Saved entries
━━━━━━━━━━━━━━━━

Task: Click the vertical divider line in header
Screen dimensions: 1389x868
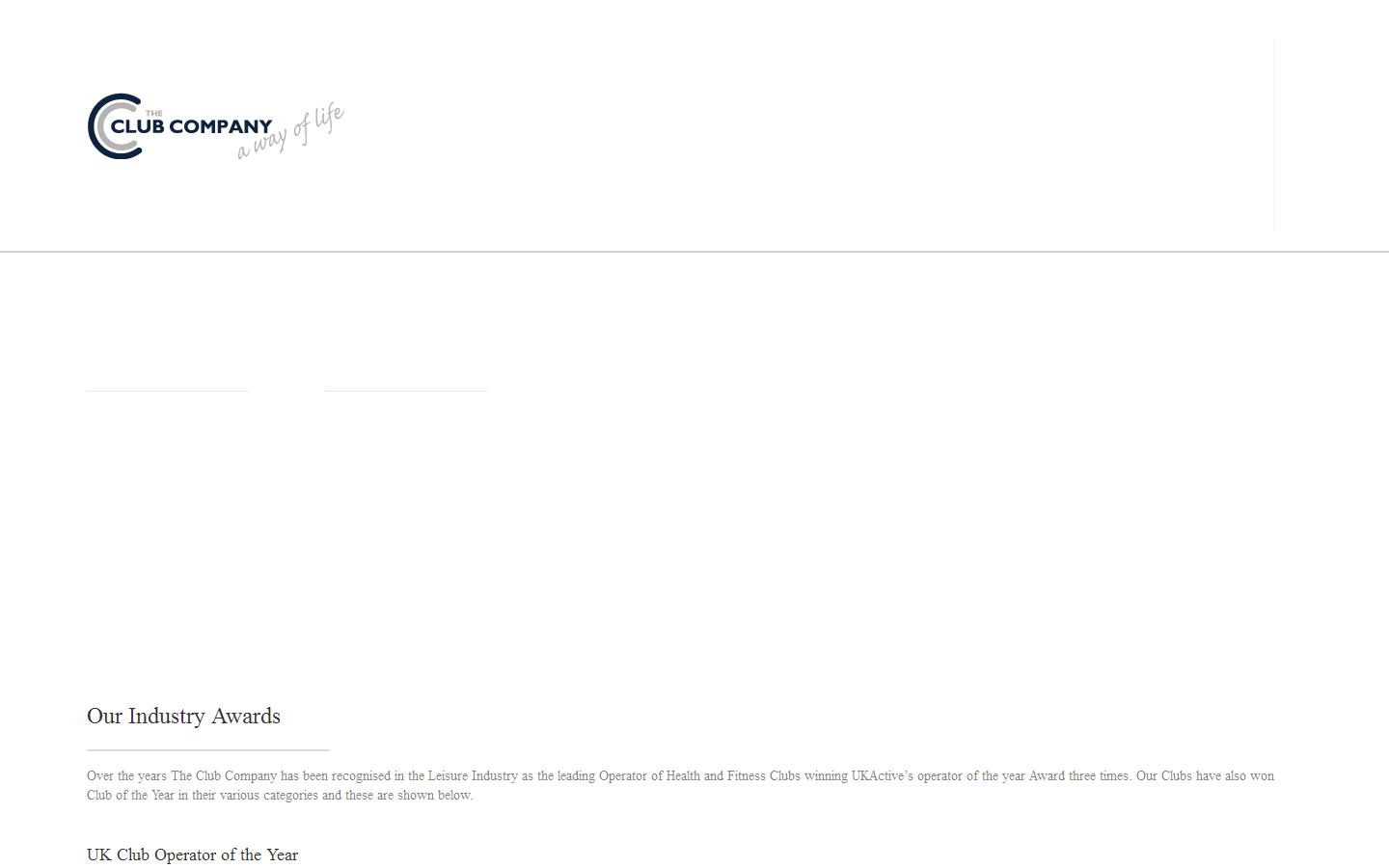Action: [1274, 135]
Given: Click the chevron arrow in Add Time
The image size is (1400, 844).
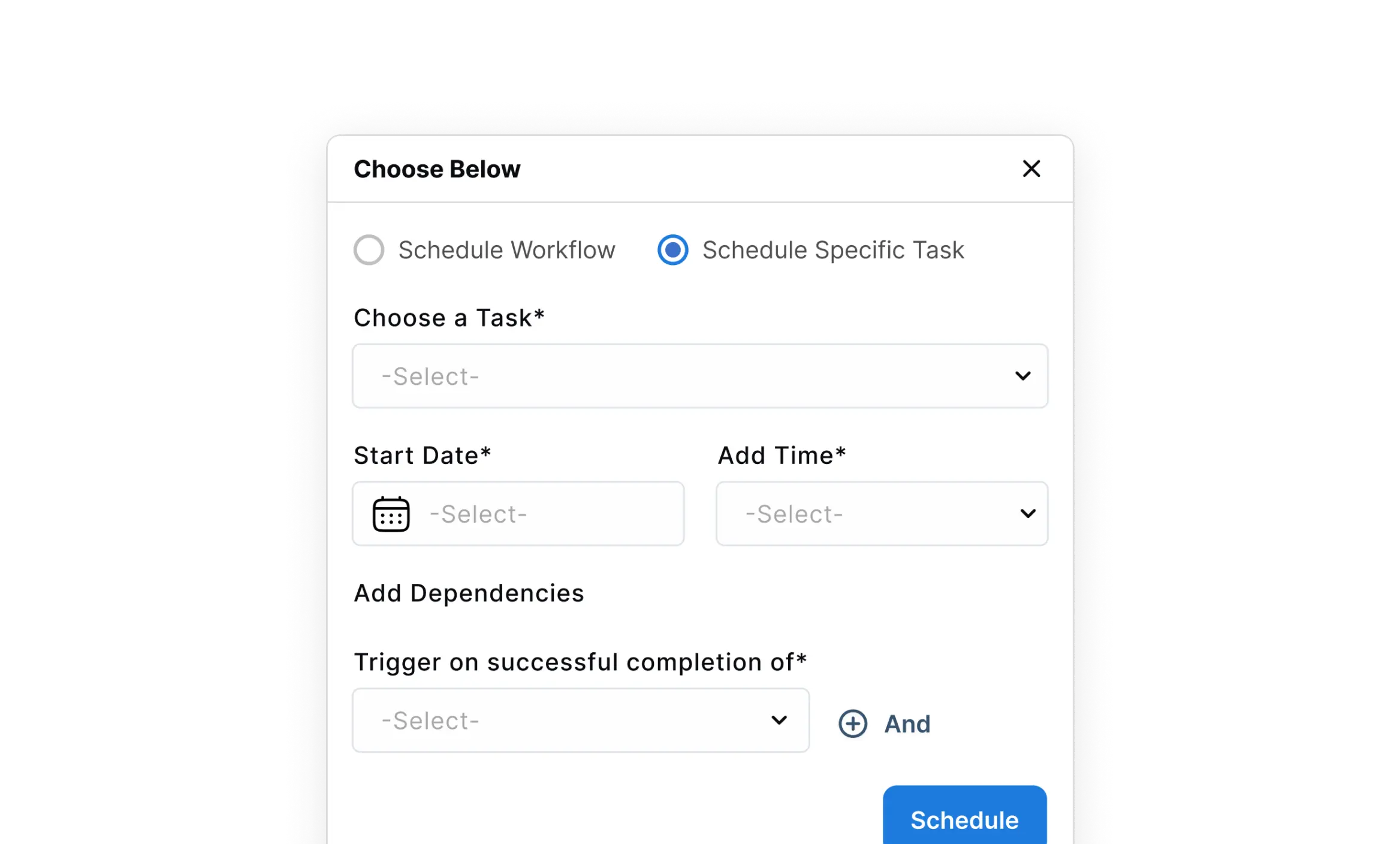Looking at the screenshot, I should 1028,514.
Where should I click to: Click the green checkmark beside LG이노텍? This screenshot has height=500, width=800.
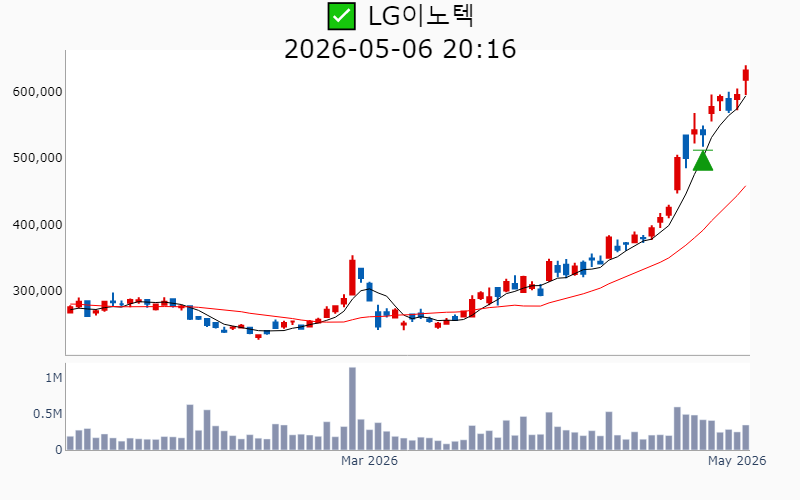pos(341,16)
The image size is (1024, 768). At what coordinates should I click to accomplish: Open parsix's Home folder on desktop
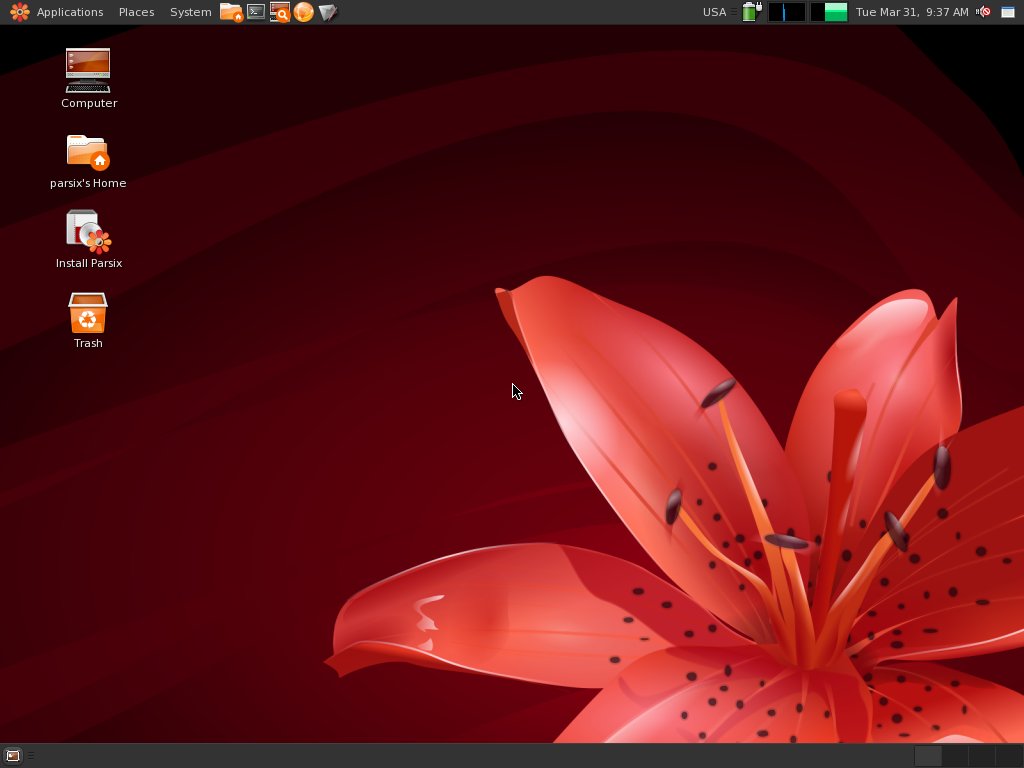(x=88, y=153)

━━━━━━━━━━━━━━━━

Task directions:
The line containing "Screen dimensions: 1389x868" and every line after it, through the end of the records, are what you should retype exactly. Do not include the pictures.

Task result:
Screen dimensions: 1389x868
Action: [1274, 135]
Given: Click the chevron arrow in Add Time
The image size is (1400, 844).
Looking at the screenshot, I should 1028,514.
Where should I click to: Click the green checkmark beside LG이노텍? This screenshot has height=500, width=800.
pos(341,16)
The image size is (1024, 768). At what coordinates should I click to accomplish: Open parsix's Home folder on desktop
(x=88, y=153)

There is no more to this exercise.